En résumé, le mouvement historique de protection internationale des droits de l'homme qui s'est affirmé à la sortie de la Deuxième guerre mondiale présente les caractéristiques suivantes: a) Affirmation des droits et libertés fondamentaux des êtres humains, droits inaliénables liés à leur nature humaine. Il faut "dire le droit", le proclamer dans un instrument commun à tous les États, pour empêcher un retour aux barbaries; b) Élaboration de mécanismes permettant à la "communauté internationale des États" de garantir effectivement le respect de ces droits, si de telles garanties venaient à manquer au niveau national. C'est l'établissement des Comités conventionnels et des Commissions et Cours de droits de l'homme au sein des Organisations intergouvernementales régionales (Conseil de l'Europe, OÉA, O.U.A.); c) Développement de ces droits et renforcement des mécanismes de protection, afin de suivre l'évolution des sociétés. De nombreuses conventions sont complétées par des protocoles et les mécanismes de contrôle des mise en oeuvre sont revus pour être perfectionnés.

 

Une ambition modeste

En observant ce processus d'affirmation des droits de l'homme, qui a pris son essor avec la Déclaration universelle de 1948, nous pouvons constater que ce mouvement est plus modeste que celui, par exemple, des Déclarations américaine de 1776 et française de 1789, qui se donnaient, quant à elles, l' objectif plus ambitieux de réformer complètement la société, voire les individus.
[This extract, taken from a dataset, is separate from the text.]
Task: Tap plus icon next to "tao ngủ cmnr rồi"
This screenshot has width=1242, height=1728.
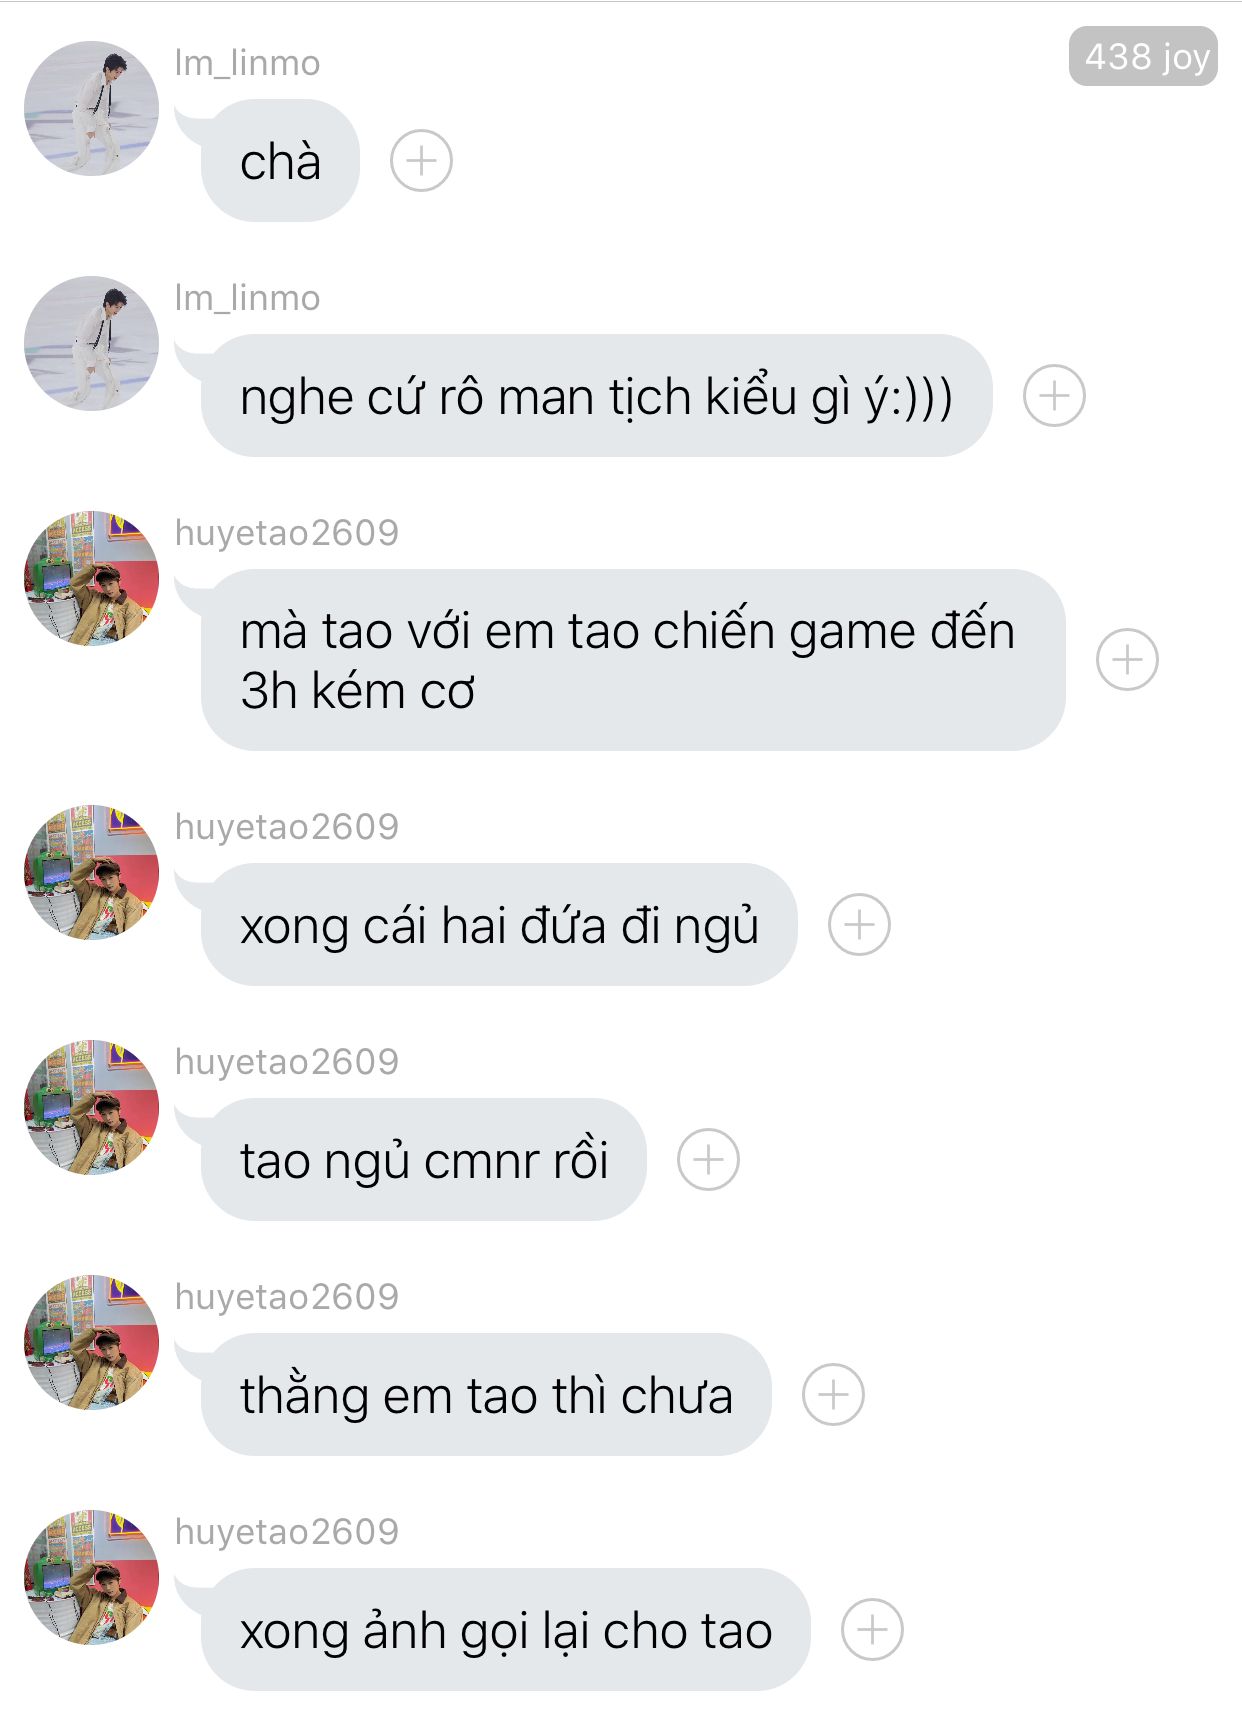Action: click(708, 1159)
Dans le cadre contemporain, il s'agit surtout de protéger l'individu contre les atteintes qu'il pourrait subir de la part du pouvoir étatique et de lui garantir des conditions d'existence dignes.Il convient à cet égard de souligner que cette dernière intention fait toujours l'objet de vives discussions quant à sa définition et à sa traduction dans le droit et dans les faits.
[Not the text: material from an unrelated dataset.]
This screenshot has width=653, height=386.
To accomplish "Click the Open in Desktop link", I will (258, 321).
Ce que les textes du droit international des droits de l'homme veulent réaffirmer, c'est simplement l'existence de droits fondamentaux. Ce faisant, ils se concentrent sur le lien entre l'individu et les autorités, sur la légitimité des actions de ces dernières et sur les conditions de coexistence entre individus égaux en droits. Ils n'ont pas l'ambition d'aller plus loin. Au delà de l'égalité de respect de chaque personne, en dignité et en droit, les droits de l'homme ne forment pas un système philosophique, religieux, politique, social ou culturel fermé. Au contraire, ils s'ouvrent à la coexistence d'une pluralité de pensées, de croyances, de cultures, de pratiques, d'organisations sociales, pour ne nommer qu'elles.

Une démarche en mouvement

La notion de droits fondamentaux fait directement référence à la philosophie du droit naturel, inspirée de l'humanisme européen. L'être humain a des droits inaliénables, inhérents à sa nature et indépendants du bon vouloir d'une autorité. Ainsi, le fait de porter atteinte à ces droits n'est pas légitimement fondé. Dans cet esprit, le pouvoir doit ainsi se justifier s'il veut restreindre de tels droits. Cette réflexion sur la nature de l'homme et la nature du politique a été développée, de confrontations en conflits, au cours des derniers siècles. Il en a émergé ce que l'on convient d'appeler les démocraties modernes. Le débat n'est pas clos pour autant. La définition des droits naturels des êtres humain reste ouverte, sujette à l'apparition de nouvelles situations, de nouvelles menaces sur la vie des gens, à de nouvelles revendications. Le droit international des droits de l'homme est, en quelques sortes, la partie de ces droits naturels sur laquelle les États ont pu s'accorder pour les traduire en droit positif, c'est-à-dire en droit qui établissent des principes communs et pouvant aller jusqu'à une application par une juridiction internationale effective.

Les textes juridiques contemporains de protection des droits de l'homme formulent donc un certain nombre de ces notions philosophies en un droit positif, pour les traduire dans la réalité, notions qui peuvent cependant être issues de courants de pensées divergents. L’établissement de ces droits découle d’un état de la question, tranché par des autorités souveraines et représentatives, sur la base d'un consensus.